Laporan wartawan Tribunnews.com, Fahdi Fahlevi
TRIBUNNEWS.COM, JAKARTA - Pasal 154 pada Rancangan Undang Undang (RUU) Kesehatan menyetarakan produk hasil tembakau dengan narkotika dan psikotropika.
Pakar Kebijakan Publik Universitas Trisakti, Trubus Rahadiansyah, menilai pasal ini dapat memberikan dampak sosial.
"Ini harus ditolak. Karena akan jadi beban berat bagi kita semua," ujar Trubus dalam keterangannya, Jumat (16/6/2023).
Menanam tembakau dan mengonsumsi hasil tembakau, kata Trubus, sudah berlangsung secara turun temurun sehingga menjadi bagian dari budaya dan kebiasaan masyarakat.
Menurut Trubus, penyetaraan tembakau dengan narkotika dikhawatirkan akan menimbulkan benturan di masyarakat.
"Kalau disetarakan dengan narkotika, yang terkena langsung adalah para petani tembakau khususnya di Jateng (Jawa Tengah) dan Jatim (Jawa Timur) yang hidupnya turun temurun sejak zaman Belanda," ujar Trubus.
Dirinya menyarankan Pemerintah untuk lebih mengedepankan aspek perlindungan terhadap produk tembakau ketimbang menyetarakannya dengan narkotika.
"Jadi bisa berjalan dan berkembang. Bagaimanapun juga, perlindungan harus diutamakan. Petani dan industri di dalamnya itu sudah terjadi simbiosis mutualisme. Itu yang harus dilindungi. Dibina, bukan dibinasakan,” kata Trubus.
Baca juga: ICMI Tegas Tolak Tembakau Sejajar Narkotika dalam RUU Kesehatan
Terlebih, lanjut Trubus, produk tembakau sebagaimana sudah ditetapkan dalam peraturan-peraturan sebelumnya dan diperkuat putusan Mahkamah Konstitusi (MK) bukan lah produk yang dilarang.
Bertolak belakang dan jauh berbeda dengan narkotika dan psikotropika yang dilarang.
Sementara itu, anggota Komisi IX Dewan Perwakilan Rakyat (DPR) M. Yahya Zaini menilai produk hasil tembakau merupakan salah satu pahlawan keuangan negara.
Pada 2022 saja, Cukai Hasil Tembakau (CHT) yang diterima negara mencapai lebih dari Rp200 triliun.
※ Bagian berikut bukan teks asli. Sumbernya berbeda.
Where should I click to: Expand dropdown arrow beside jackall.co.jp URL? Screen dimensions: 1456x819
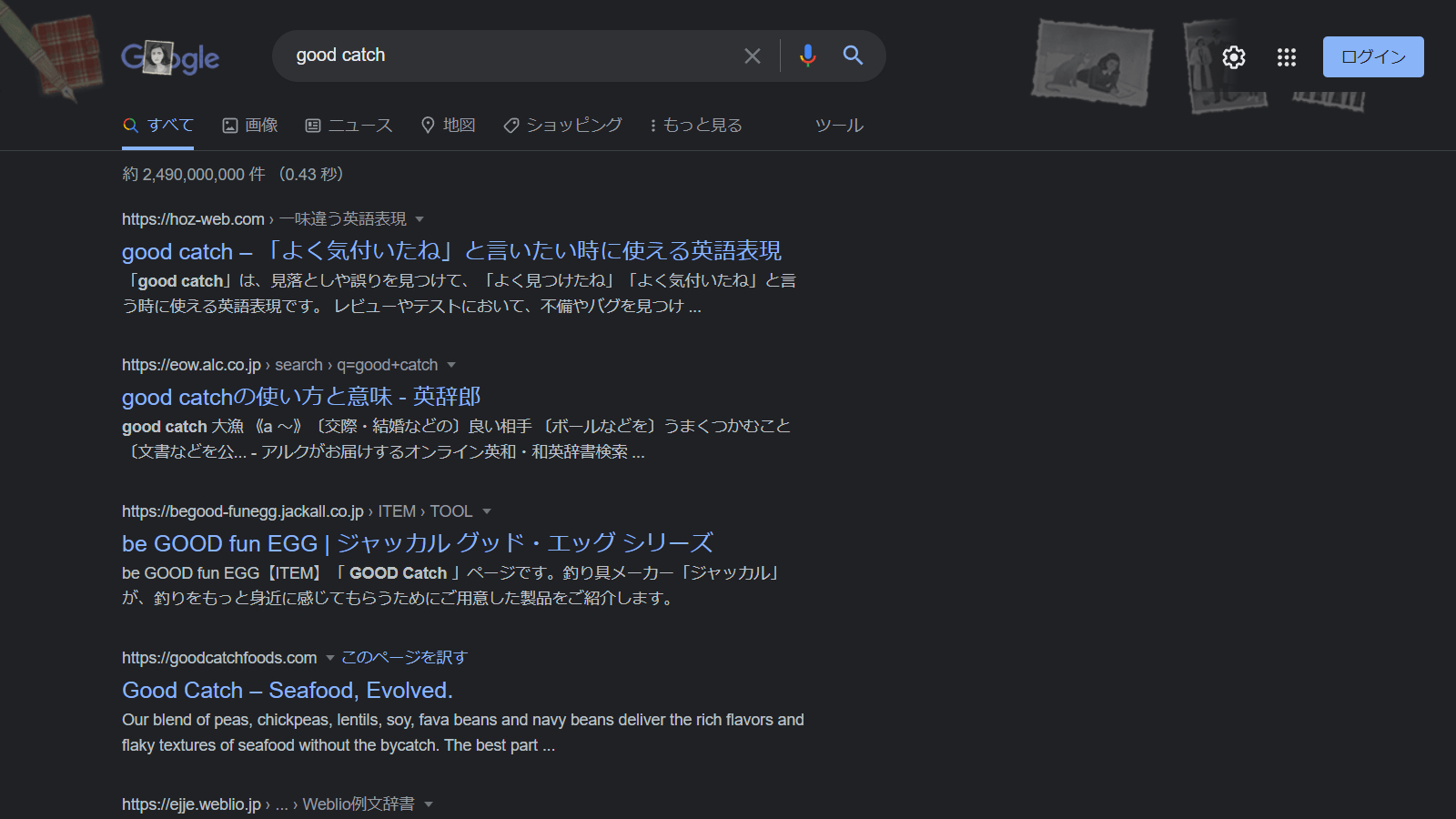click(487, 511)
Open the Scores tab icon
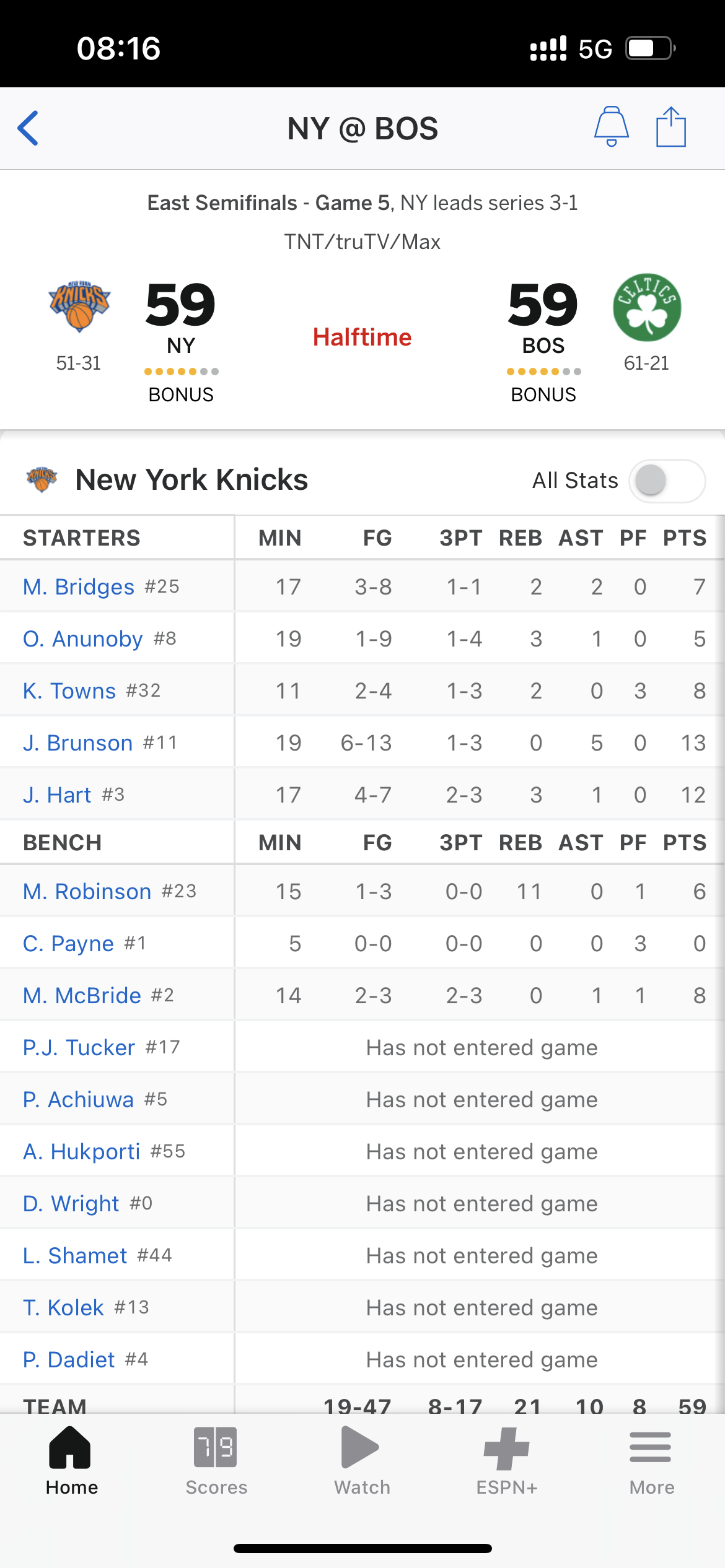 coord(216,1447)
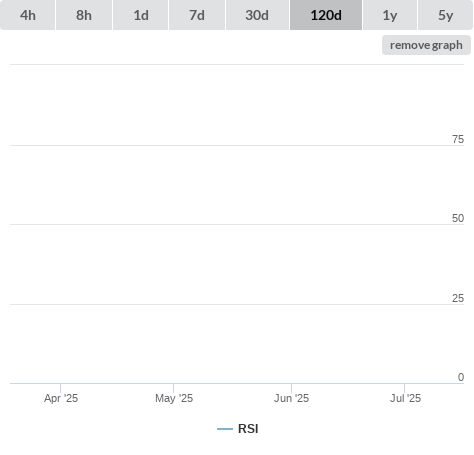Click the 0 baseline axis label

tap(461, 377)
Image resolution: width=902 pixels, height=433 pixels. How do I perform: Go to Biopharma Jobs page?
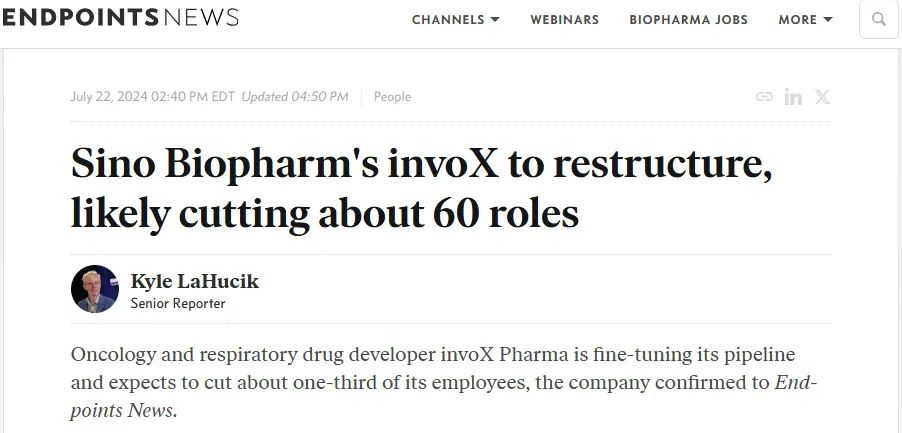tap(688, 20)
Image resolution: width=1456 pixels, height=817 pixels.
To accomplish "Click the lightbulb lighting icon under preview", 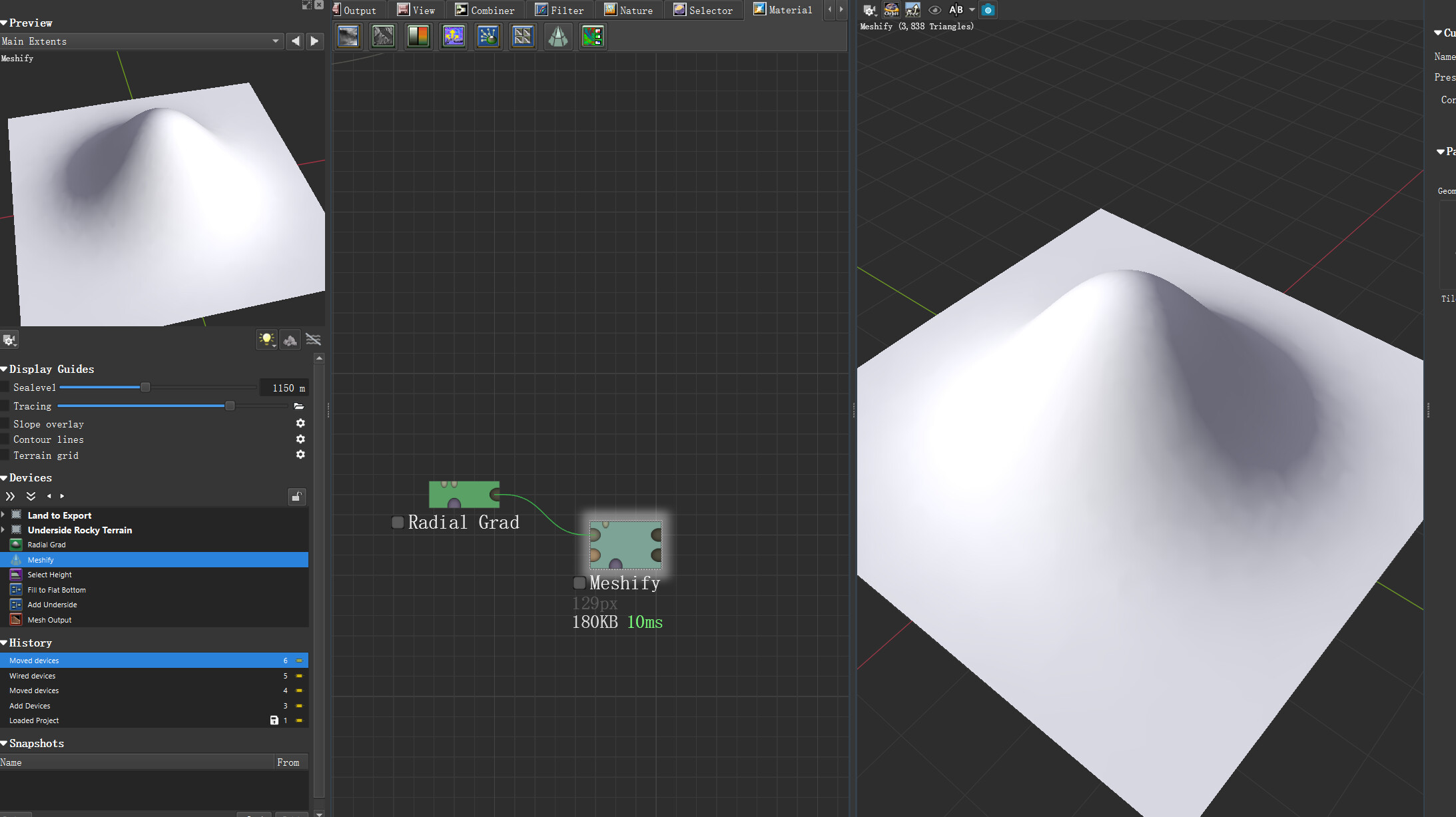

Tepatnya Rp 218,62 triliun atau lebih dari 10 persen dari total penerimaan pajak negara.
Meski begitu, di sisi lain, pemerintah dinilainya selalu memberikan rintangan kepada Industri Hasil Tembakau (IHT) dengan secara terus menerus memperketat regulasi.
"Karena itu pemerintah selama ini selalu ambivalen (sikap bertentangan) melihat tembakau ini. Ini kan tidak bagus,” tegasnya.
Yahya menentang tegas bunyi pasal 154 RUU Kesehatan Omnibus Law bukan saja karena faktor ekonomi.
Menurutnya, keduanya memang tidak bisa disetarakan karena memiliki dampak yang jauh berbeda, dan legalitas yang bertolak belakang.
"Jangan lupa, pekerja yang terlibat dalam produk tembakau ini sekitar 2 juta orang baik langsung maupun tidak langsung. Padat karya,” katanya.
Yahya bertekad untuk memperjuangkan nasib masyarakat yang bekerja di dalam industri hasil tembakau tersebut.